(Collected data)

————

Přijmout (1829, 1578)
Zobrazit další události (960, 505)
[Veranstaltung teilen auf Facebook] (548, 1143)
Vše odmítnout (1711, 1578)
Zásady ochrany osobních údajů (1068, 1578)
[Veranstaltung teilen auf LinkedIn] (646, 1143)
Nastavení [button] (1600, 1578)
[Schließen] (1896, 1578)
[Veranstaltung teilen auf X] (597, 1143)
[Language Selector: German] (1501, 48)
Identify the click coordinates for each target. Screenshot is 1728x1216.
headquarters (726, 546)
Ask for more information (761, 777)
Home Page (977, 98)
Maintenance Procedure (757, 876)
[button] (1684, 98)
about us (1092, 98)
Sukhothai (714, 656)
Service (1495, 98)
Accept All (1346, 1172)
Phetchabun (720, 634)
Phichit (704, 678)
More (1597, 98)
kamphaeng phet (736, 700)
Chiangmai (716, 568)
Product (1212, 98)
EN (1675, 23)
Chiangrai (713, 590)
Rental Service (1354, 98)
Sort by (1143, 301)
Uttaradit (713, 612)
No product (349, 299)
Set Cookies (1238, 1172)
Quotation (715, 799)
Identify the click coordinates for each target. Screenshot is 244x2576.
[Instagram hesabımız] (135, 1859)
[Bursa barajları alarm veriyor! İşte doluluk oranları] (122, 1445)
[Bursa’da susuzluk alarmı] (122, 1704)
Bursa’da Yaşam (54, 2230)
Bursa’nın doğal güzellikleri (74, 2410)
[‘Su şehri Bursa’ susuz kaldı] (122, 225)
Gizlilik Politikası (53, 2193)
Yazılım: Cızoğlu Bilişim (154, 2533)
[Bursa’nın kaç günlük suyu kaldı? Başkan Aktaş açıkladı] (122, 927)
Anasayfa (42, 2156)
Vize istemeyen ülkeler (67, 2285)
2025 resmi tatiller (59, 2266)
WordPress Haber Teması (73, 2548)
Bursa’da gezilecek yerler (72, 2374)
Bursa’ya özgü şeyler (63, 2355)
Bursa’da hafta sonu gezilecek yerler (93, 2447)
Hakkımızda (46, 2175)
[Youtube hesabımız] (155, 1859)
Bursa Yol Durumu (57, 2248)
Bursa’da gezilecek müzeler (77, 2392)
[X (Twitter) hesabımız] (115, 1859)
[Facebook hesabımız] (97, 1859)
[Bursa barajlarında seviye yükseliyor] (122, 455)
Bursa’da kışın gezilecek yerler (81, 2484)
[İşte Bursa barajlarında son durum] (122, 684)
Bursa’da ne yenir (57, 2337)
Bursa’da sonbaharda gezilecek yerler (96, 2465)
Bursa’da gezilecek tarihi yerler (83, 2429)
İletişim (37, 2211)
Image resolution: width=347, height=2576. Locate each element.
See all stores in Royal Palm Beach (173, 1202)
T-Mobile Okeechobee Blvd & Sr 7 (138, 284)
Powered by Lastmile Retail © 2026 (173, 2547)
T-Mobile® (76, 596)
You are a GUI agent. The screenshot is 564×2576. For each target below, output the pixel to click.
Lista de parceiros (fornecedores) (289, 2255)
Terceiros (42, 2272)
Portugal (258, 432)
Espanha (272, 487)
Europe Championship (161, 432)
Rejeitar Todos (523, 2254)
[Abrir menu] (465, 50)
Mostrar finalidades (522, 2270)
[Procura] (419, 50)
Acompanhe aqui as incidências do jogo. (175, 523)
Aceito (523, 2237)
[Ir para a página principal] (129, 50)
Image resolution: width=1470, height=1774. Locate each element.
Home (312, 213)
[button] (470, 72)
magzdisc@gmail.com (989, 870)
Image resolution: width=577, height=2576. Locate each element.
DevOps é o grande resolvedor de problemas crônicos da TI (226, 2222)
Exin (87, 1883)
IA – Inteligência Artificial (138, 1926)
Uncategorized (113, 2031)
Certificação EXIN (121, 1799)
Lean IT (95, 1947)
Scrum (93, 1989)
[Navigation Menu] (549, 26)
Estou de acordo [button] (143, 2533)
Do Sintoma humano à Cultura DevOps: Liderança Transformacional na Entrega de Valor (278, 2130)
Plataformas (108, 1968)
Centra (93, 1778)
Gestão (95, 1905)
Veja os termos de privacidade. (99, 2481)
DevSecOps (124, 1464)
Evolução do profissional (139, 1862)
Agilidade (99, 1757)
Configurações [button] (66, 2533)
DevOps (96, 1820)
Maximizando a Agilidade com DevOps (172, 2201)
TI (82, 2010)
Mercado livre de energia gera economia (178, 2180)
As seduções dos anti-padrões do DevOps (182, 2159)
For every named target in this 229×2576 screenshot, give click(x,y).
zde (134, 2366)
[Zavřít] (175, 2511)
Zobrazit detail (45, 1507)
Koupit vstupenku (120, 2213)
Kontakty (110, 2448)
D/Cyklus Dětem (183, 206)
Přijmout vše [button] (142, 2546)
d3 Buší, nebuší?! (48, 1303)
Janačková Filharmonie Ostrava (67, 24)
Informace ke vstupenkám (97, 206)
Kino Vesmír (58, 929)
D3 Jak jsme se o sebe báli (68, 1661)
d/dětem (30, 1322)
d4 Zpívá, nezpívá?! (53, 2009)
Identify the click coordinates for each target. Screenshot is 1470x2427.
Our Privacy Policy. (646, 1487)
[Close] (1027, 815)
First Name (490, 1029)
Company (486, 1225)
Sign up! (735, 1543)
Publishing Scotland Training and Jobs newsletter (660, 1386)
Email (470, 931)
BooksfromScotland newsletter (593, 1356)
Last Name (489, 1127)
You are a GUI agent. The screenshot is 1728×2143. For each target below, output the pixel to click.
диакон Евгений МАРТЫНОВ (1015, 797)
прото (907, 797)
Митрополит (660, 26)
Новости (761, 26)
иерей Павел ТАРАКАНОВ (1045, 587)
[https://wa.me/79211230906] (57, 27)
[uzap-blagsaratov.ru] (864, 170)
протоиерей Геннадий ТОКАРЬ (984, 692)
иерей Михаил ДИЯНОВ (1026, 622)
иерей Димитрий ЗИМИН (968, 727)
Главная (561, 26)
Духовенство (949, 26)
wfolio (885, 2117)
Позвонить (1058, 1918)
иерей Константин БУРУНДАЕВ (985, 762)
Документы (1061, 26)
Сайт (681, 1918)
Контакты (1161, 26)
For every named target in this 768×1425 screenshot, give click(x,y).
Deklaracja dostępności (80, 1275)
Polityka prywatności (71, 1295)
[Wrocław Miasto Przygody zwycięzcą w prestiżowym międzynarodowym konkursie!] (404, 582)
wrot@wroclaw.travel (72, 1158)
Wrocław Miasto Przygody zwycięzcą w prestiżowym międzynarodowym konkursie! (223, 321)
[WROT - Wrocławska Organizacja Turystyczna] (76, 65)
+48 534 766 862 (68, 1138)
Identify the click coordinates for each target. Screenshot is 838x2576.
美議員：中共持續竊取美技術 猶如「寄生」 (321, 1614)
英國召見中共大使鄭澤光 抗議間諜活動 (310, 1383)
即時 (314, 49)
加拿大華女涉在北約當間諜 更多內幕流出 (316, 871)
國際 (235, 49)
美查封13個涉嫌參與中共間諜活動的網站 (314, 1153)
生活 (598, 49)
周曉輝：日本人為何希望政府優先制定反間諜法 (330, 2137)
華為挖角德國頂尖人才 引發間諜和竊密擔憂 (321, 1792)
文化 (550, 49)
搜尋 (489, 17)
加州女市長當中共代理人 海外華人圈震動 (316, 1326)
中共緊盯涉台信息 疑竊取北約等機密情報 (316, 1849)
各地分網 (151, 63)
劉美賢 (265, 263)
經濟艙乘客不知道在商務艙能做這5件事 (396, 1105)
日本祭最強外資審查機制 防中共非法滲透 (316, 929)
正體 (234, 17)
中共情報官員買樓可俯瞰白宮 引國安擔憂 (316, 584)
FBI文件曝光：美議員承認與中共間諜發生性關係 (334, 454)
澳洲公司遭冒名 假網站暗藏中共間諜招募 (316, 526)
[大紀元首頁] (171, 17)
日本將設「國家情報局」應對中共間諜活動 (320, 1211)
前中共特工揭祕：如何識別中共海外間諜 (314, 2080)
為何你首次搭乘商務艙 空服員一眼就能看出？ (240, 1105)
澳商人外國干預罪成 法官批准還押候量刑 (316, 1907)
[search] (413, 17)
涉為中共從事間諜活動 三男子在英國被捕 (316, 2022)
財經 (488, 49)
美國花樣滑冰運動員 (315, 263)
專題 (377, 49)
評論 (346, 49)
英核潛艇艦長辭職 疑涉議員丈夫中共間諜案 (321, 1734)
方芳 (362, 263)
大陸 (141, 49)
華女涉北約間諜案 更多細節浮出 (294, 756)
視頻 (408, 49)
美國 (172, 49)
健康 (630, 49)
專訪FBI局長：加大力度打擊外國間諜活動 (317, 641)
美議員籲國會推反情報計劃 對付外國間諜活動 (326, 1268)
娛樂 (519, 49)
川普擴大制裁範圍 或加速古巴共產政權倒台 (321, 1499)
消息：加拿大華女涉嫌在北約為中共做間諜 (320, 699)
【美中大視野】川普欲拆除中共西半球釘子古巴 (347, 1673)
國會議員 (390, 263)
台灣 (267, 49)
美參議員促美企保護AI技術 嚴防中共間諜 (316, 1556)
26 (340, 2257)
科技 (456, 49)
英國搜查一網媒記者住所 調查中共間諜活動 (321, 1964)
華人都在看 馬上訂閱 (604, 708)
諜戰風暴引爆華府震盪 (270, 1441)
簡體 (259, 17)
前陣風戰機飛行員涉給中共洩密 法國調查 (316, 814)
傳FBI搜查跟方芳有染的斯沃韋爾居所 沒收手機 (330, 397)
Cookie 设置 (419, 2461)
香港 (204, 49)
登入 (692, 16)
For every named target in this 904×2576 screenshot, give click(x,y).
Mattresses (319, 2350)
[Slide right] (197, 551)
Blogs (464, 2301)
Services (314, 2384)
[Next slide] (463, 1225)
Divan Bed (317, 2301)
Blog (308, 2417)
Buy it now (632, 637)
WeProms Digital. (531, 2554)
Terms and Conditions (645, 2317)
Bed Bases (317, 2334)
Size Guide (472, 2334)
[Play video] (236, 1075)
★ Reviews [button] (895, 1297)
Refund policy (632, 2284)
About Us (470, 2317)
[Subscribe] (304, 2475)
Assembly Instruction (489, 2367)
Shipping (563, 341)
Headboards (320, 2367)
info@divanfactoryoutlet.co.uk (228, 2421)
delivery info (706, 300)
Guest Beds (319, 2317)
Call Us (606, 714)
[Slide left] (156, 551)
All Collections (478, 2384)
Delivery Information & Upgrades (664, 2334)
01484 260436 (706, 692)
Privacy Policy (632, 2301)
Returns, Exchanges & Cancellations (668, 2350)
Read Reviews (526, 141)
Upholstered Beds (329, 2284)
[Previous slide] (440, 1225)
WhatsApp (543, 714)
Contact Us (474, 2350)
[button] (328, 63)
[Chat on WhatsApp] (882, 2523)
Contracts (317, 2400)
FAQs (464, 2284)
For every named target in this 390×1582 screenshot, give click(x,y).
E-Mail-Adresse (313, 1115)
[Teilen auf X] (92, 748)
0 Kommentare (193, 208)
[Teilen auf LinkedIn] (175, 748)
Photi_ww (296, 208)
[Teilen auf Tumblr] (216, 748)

————

Exercise directions>
Write out exactly the lines that fall from the line with "[X (Twitter) hesabımız] (115, 1859)" to the line with "Scrum (93, 1989)" in the records above, keeping both ends.

Exercise output>
[X (Twitter) hesabımız] (115, 1859)
[Facebook hesabımız] (97, 1859)
[Bursa barajlarında seviye yükseliyor] (122, 455)
Bursa’da kışın gezilecek yerler (81, 2484)
[İşte Bursa barajlarında son durum] (122, 684)
Bursa’da ne yenir (57, 2337)
Bursa’da sonbaharda gezilecek yerler (96, 2465)
Bursa’da gezilecek tarihi yerler (83, 2429)
İletişim (37, 2211)
Image resolution: width=347, height=2576. Locate each element.
See all stores in Royal Palm Beach (173, 1202)
T-Mobile Okeechobee Blvd & Sr 7 (138, 284)
Powered by Lastmile Retail © 2026 (173, 2547)
T-Mobile® (76, 596)
You are a GUI agent. The screenshot is 564×2576. For each target below, output the pixel to click.
Lista de parceiros (fornecedores) (289, 2255)
Terceiros (42, 2272)
Portugal (258, 432)
Espanha (272, 487)
Europe Championship (161, 432)
Rejeitar Todos (523, 2254)
[Abrir menu] (465, 50)
Mostrar finalidades (522, 2270)
[Procura] (419, 50)
Acompanhe aqui as incidências do jogo. (175, 523)
Aceito (523, 2237)
[Ir para a página principal] (129, 50)
Image resolution: width=1470, height=1774. Locate each element.
Home (312, 213)
[button] (470, 72)
magzdisc@gmail.com (989, 870)
Image resolution: width=577, height=2576. Locate each element.
DevOps é o grande resolvedor de problemas crônicos da TI (226, 2222)
Exin (87, 1883)
IA – Inteligência Artificial (138, 1926)
Uncategorized (113, 2031)
Certificação EXIN (121, 1799)
Lean IT (95, 1947)
Scrum (93, 1989)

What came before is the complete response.